The challenges being faced in the inter-religious marriages is well written in this great article. I am of the opinion that when both boy or the girl who are from different religion/castes and decide to get marry, they must be prepared for the onslaught to be followed later from both side. Parents have high hopes on children and they want to see them settle in their life with good job and a marriage and then with children. All their aspirations and expectations cannot be discarded, thrown to wind due to the so called love marriage proposal and that too from inter caste. There are many problems to be faced. First of all both the families has to be convinced and they must adjust with each other. I do not think they would adjust and keep their ego fit. Food habits are different. And when a child is born, what name has to be christened. All these happens post marriage and the couples must be ready to face the tunes.

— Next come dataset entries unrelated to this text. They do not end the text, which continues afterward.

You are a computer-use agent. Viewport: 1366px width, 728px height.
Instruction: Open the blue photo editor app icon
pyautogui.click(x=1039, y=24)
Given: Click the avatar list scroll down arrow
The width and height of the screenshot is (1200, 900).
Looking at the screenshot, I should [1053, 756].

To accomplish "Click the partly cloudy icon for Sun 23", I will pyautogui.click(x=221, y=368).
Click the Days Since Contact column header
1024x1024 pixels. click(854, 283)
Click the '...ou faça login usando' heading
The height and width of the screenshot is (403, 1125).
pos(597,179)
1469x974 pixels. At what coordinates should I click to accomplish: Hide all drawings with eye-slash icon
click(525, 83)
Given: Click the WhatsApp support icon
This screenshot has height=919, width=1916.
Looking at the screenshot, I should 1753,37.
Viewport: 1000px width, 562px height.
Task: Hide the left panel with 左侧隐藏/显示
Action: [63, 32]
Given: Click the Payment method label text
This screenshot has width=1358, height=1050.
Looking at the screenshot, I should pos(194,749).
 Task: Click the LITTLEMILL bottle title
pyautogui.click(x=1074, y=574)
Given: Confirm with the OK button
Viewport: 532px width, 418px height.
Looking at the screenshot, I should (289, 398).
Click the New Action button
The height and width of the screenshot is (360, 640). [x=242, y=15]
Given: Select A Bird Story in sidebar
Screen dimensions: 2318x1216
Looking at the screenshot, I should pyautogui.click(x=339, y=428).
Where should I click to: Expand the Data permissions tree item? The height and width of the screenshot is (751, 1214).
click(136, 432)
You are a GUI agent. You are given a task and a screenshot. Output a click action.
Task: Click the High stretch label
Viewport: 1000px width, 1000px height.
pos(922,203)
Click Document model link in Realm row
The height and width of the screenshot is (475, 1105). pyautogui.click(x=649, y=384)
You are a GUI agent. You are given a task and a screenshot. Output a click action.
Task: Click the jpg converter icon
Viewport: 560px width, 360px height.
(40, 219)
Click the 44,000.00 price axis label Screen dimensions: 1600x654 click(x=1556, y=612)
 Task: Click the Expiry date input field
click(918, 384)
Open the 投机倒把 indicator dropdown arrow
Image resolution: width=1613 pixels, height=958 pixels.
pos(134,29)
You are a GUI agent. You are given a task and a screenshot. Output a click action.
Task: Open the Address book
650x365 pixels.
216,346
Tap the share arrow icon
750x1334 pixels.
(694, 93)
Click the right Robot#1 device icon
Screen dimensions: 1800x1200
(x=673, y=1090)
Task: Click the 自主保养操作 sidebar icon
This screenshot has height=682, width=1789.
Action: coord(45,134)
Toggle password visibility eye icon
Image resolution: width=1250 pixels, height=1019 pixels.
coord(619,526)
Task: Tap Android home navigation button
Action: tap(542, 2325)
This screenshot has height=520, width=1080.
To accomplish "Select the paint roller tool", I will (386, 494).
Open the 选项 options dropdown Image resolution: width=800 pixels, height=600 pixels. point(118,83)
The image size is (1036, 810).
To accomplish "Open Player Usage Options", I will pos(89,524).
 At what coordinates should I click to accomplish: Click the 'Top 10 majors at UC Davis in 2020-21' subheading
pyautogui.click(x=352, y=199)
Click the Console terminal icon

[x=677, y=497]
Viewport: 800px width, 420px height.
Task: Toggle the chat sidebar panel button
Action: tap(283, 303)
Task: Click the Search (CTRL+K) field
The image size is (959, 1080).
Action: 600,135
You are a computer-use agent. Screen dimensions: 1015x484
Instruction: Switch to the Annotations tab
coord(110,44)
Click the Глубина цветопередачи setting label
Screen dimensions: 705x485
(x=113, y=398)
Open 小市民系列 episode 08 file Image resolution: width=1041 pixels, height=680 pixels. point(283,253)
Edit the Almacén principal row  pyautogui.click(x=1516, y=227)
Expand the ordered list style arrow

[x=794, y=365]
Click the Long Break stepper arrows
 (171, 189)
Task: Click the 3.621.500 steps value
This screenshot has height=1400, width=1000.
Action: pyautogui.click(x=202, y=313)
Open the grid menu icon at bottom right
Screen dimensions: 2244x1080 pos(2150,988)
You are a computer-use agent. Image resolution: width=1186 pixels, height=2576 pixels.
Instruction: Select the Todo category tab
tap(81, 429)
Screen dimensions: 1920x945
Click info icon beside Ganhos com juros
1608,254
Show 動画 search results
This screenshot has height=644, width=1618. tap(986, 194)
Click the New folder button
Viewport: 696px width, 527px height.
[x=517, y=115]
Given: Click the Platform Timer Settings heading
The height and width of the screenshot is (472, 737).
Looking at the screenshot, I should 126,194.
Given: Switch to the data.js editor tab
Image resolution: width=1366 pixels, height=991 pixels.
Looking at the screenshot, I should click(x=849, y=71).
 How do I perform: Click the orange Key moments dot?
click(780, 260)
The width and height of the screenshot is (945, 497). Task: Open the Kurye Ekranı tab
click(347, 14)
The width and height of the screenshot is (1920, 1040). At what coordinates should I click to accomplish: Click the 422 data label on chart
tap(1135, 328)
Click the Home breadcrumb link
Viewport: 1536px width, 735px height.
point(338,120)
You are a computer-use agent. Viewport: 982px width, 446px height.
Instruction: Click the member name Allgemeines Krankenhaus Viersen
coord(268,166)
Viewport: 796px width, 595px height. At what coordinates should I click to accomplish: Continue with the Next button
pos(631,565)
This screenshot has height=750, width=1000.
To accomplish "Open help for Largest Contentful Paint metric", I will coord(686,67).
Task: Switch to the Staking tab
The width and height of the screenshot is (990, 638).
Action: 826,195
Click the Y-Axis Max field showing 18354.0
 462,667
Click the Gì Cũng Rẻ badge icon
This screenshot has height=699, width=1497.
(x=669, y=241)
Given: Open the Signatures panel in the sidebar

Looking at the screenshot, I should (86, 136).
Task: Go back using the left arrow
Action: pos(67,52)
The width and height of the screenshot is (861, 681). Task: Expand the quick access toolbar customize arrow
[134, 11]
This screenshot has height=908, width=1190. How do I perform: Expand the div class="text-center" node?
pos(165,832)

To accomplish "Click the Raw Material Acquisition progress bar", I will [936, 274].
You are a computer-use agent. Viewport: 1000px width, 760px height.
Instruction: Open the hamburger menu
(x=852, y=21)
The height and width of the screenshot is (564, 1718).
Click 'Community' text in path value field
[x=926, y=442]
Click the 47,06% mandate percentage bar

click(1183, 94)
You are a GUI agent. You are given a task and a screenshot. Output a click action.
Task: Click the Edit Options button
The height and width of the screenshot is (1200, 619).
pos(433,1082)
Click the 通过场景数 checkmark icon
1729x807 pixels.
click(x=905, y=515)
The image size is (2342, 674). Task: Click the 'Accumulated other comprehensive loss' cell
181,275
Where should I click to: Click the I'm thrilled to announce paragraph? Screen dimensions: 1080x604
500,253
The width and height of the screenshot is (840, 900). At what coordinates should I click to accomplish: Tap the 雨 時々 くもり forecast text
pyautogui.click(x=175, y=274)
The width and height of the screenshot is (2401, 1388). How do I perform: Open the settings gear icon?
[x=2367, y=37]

A simple article on a complex social issues. A good read for people of different castes who want to become partners from being friends. Not everyone is lucky to fall in love and love doesn't come with an invitation. It just happens and it can happen between people of different faiths. Very happy to note that the author has listed 'No support' as the first challenge as practically it's the first knee jerk reaction of family and some friends (not all) and support(emotional,social,financial) from close ones is vital for the marriage to stay intact. It's better to get parents on board, even if takes time for them to accept.
Being friends or being in love is totally different from being married. Being married brings it's own share of responsibilities, duties and commitment. This is not a one day process, it's day in and day out for the rest of the married life. There would be numerous instances for issues or arguments to crop up and both would be left alone to deal with it and this requires trust and maturity on both sides.
Couple of issues that I feel useful is the fact of money and assets. Running a family needs money, so at least one partner has to diligently work or have a decent amount from family for a rainy day. Such couples should have an idea of what the families need in terms of saving for a home, saving for emergencies, saving for children's education etc.This is because finance is an integral part of long term relationships.
Claiming ownership of properties of the family of the bride or bridegroom also is difficult as many parents would not be in speaking terms or would not be in favor of giving a share of the family property for a son or daughter who has shamed them. These issues also should be anticipated and settled amicably.